The exercise
Rescale the listing, starting at its first line and ending at the line that contains "pos(65,967)", with both of those lines included. Copy every request unchanged, and multiply each coordinate in the answers by 0.45, rounding to whole numbers with halves rounded up.

** begin Given records **

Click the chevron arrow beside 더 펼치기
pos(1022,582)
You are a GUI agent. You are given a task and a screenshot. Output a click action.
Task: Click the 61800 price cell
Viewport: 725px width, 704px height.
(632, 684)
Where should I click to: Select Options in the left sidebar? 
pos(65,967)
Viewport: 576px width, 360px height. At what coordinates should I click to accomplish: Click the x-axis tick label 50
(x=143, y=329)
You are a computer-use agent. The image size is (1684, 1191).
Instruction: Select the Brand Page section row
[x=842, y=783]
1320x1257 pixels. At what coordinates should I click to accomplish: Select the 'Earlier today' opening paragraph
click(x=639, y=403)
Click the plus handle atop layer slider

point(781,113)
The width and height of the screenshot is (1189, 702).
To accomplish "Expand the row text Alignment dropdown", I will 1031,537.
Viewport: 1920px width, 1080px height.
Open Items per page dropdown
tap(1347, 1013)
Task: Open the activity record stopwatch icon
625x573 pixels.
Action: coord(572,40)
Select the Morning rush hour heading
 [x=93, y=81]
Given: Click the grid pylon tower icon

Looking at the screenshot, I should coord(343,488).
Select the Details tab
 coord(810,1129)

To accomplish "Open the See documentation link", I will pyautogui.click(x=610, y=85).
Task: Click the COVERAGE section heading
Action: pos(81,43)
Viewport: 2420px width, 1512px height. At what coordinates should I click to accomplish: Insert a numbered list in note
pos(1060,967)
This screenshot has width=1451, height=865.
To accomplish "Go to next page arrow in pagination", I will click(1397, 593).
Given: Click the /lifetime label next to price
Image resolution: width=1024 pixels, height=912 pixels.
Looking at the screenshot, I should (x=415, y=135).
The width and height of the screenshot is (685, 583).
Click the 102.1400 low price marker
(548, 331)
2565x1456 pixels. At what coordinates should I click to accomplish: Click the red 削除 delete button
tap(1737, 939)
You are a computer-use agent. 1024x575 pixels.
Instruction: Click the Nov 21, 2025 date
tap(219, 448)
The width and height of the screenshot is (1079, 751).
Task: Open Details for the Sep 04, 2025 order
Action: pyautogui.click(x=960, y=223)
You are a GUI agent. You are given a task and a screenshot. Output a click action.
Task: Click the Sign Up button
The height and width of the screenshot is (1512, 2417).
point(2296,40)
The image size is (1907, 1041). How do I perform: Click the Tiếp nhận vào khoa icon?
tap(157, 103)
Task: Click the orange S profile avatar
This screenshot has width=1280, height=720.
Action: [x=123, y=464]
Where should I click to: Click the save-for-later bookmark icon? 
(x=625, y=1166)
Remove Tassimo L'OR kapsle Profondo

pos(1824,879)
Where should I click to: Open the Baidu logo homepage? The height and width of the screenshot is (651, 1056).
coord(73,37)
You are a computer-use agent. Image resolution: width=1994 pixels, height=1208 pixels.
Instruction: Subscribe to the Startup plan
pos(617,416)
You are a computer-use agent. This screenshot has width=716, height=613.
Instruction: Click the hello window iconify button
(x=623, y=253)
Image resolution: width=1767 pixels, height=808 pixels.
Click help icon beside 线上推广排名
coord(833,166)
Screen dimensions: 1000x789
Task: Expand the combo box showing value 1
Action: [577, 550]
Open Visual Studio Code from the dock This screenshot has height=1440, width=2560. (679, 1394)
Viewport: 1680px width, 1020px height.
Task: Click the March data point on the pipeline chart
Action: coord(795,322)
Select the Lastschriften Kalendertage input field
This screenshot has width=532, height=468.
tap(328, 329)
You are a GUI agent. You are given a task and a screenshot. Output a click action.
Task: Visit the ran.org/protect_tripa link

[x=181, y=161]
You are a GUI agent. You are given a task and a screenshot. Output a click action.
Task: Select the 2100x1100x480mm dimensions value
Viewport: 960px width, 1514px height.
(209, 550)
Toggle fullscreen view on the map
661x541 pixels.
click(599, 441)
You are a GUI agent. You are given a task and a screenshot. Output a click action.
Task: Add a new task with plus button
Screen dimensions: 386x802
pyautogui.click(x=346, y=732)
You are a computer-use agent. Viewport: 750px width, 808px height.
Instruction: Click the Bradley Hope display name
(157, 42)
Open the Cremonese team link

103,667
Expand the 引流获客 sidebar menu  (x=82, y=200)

** end Given records **

Solution for this problem
Click the chevron arrow beside 더 펼치기
pos(460,262)
You are a GUI agent. You are given a task and a screenshot. Output a click action.
Task: Click the 61800 price cell
Viewport: 725px width, 704px height.
(284, 308)
Where should I click to: Select Options in the left sidebar? 
pos(29,435)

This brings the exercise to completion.